Christian Labrune Christian Labrune 14 décembre 2016 22:30

@maidoc25
Je m’amuse, je n’attends pas qu’on me prenne tout à fait au sérieux. Ce que vous écrivez part d’un bon sentiment, on ne peut pas vous le reprocher, mais beaucoup de gens, sans le tabac, seraient morts, et c’est mon cas.

J’ai été prof pendant près de quarante ans. Si je n’avais pas eu la compagnie de ma pipe pendant les sept à huit heures que prend la correction d’un paquet de dissertations, je serais devenu fou, surtout à partir de la fin des années 80 où ce qu’on lisait n’avait plus aucun sens. Sans le tabac, comme beaucoup de collègues, je me serais retrouvé à l’hôpital psychiatrique, ou bien je me serais jeté dans la Seine - mais je suis bon nageur et il aurait donc fallu que je trouve autre chose !

C’est que le tabac a aussi des fonctions sédatives. Il permet de supporter l’insupportable. Etant assez prompt à me mettre en colère, sans ma pipe, j’aurais peut-être étranglé une dizaine d’élèves et deux ou trois cents collègues. Je serais peut-être en train, au lieu de jouir de ma retraite, de moisir dans une prison, et condamné à la perpétuité !

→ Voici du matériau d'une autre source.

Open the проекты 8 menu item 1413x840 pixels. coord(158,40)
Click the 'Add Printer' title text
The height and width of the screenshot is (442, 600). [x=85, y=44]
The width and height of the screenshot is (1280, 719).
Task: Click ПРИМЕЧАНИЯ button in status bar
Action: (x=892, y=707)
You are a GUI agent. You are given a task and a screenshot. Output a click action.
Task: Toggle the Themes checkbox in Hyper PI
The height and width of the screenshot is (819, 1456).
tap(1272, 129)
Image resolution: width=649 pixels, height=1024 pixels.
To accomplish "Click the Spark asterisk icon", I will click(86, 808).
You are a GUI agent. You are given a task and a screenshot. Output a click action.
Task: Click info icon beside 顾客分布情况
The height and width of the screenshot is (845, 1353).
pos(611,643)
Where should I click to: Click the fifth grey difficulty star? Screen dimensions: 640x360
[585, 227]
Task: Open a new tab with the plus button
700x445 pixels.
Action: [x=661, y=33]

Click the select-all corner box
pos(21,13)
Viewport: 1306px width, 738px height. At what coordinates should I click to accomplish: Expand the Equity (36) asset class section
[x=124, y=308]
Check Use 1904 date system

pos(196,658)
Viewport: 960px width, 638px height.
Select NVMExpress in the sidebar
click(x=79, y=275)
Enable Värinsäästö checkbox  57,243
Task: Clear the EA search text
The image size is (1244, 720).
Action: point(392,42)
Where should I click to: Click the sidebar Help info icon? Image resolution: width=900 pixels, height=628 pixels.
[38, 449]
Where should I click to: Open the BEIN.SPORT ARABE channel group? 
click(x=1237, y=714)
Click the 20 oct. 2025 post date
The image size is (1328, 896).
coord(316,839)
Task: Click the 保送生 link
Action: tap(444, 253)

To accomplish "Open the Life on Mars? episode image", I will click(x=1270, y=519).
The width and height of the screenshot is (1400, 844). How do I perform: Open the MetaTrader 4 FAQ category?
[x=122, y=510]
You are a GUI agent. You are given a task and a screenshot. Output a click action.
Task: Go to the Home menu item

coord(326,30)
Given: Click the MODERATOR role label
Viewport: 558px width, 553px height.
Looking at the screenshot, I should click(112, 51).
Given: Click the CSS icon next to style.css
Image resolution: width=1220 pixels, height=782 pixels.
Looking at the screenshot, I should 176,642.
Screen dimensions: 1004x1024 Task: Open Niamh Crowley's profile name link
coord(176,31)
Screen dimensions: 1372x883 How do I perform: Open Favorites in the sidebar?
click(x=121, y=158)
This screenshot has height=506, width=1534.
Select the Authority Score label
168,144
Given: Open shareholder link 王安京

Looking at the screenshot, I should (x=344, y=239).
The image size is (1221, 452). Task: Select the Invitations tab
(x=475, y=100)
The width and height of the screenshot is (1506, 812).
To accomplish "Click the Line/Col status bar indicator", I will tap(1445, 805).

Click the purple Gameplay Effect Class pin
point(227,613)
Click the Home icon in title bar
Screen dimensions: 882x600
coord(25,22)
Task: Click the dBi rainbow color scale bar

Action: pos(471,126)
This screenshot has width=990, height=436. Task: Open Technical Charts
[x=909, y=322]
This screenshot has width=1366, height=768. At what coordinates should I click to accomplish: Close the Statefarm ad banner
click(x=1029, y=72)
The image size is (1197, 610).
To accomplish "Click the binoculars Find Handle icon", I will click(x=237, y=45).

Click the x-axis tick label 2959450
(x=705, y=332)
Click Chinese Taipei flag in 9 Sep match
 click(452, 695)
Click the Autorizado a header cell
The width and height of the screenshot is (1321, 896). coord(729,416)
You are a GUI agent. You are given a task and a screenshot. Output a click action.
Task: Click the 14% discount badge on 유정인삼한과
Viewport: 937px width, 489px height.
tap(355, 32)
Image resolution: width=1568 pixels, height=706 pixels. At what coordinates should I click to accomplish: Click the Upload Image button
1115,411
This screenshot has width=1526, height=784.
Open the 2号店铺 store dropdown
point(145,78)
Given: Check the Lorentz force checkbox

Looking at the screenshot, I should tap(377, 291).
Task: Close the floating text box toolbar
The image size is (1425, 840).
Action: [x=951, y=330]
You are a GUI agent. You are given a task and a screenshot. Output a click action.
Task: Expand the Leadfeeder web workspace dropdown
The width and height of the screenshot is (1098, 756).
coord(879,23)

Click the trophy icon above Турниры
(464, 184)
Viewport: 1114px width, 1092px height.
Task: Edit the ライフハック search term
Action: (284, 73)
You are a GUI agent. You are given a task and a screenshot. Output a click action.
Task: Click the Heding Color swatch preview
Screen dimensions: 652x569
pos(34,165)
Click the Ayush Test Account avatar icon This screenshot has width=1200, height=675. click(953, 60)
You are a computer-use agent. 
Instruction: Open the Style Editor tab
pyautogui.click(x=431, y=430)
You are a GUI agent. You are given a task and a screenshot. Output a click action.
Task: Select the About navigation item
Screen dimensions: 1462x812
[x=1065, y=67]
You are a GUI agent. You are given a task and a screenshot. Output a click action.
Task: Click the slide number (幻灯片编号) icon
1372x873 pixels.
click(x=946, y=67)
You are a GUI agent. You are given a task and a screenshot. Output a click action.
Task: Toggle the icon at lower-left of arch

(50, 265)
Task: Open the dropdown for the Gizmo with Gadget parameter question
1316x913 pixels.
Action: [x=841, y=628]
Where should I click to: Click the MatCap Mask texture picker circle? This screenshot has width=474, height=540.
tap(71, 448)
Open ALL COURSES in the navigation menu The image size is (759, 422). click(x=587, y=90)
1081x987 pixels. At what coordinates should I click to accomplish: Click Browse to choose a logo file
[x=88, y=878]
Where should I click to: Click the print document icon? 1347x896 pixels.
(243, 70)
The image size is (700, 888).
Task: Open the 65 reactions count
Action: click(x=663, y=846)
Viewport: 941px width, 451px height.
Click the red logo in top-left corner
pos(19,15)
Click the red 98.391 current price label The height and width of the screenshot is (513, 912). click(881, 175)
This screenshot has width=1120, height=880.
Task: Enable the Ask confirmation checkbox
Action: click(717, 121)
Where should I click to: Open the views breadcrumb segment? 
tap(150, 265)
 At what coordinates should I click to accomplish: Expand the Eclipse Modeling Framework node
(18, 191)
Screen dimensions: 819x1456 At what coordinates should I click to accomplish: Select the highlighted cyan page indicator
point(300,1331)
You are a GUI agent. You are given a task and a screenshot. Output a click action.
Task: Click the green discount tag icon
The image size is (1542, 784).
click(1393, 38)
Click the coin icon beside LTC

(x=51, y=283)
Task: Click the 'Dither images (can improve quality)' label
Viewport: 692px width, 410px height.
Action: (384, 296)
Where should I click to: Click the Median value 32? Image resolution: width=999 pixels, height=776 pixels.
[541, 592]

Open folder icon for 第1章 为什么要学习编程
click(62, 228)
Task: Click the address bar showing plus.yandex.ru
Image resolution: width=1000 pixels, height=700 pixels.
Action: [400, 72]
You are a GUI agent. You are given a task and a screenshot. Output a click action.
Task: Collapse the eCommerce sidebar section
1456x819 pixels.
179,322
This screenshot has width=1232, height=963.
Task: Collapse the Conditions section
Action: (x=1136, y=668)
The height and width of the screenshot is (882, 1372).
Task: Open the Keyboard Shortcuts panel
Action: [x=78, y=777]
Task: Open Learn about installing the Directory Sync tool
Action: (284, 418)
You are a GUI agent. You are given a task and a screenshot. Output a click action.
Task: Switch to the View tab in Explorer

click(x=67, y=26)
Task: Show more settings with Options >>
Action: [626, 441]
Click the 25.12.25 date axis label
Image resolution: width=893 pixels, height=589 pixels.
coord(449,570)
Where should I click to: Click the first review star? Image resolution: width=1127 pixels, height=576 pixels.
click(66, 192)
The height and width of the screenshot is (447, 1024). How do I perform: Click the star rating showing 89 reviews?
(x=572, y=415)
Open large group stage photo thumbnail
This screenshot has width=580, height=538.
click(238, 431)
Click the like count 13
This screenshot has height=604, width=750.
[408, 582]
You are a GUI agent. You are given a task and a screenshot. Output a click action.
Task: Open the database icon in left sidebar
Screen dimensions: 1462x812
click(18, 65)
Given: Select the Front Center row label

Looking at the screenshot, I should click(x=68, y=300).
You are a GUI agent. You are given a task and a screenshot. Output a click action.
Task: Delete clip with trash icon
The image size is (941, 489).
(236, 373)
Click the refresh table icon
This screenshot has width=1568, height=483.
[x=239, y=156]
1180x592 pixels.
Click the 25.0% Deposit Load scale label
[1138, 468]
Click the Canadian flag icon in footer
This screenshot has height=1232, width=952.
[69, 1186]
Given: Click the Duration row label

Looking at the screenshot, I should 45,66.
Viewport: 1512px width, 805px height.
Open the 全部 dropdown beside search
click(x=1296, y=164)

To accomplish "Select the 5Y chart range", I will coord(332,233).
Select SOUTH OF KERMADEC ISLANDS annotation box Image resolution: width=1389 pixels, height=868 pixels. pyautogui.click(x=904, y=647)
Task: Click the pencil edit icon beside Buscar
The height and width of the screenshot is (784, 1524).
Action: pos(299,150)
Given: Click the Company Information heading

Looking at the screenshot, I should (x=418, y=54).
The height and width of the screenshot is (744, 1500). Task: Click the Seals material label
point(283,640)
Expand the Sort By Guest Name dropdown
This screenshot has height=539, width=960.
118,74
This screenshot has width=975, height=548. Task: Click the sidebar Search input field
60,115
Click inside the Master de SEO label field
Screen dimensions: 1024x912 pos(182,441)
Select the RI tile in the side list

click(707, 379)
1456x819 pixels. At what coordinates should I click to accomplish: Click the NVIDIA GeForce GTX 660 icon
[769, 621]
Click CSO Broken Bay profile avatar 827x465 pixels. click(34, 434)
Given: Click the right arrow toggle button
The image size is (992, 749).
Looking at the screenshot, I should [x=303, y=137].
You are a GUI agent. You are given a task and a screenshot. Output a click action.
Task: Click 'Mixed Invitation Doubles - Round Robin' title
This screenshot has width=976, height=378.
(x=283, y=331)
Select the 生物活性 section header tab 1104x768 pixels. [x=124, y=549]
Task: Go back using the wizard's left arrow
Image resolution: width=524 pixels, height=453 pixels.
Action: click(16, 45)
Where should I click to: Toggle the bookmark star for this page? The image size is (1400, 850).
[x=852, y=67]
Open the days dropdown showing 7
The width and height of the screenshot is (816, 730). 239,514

Autrement dit, il se peut bien que fumer favorise un certain nombre de pathologies, mais cela en évite d’autres. Un article de la revue La Recherche à la fin du siècle dernier examinait très finement cet aspect des choses, lequel n’est jamais pris en compte dans les statistiques apocalyptiques sur lesquelles vous paraissez vous fonder.

Il faudrait aussi probablement interdire l’usage de l’automobile : un demi million de morts en France depuis la dernière guerre, ça fait beaucoup. En outre, l’air qu’on respire dans la plupart des bagnoles, lorsqu’elles sont à l’arrêt dans les embouteillages, se trouve chargé de vapeurs toxiques (des dérivés du benzène, mais je n’en jurerais pas) qui présentent en une heure à peu près la même toxicité qu’on paquet de gauloises.

Bien que je n’aie jamais étudié la médecine, j’ai quand même le sentiment que la maladie la plus facile à diagnostiquer, et peut-être la plus grave parce qu’elle est mère de toutes les autres, c’est l’hypocondrie qui fait craindre pour sa santé. Personnellement, je ne m’en suis jamais soucié le moins du monde et, à la fin de la soixantaine, j’ai toujours l’impression d’avoir quinze ans. Ca ne va pas durer, je le sais, mais comme disait Vauvenargues, « il faut vivre comme si on ne devait jamais mourir ». Il y a un temps pour vivre et un temps pour mourir, dit aussi l’Ecclésiaste, et il faut bien se garder de laisser la pensée de la mort pourrir tous les instants de l’existence.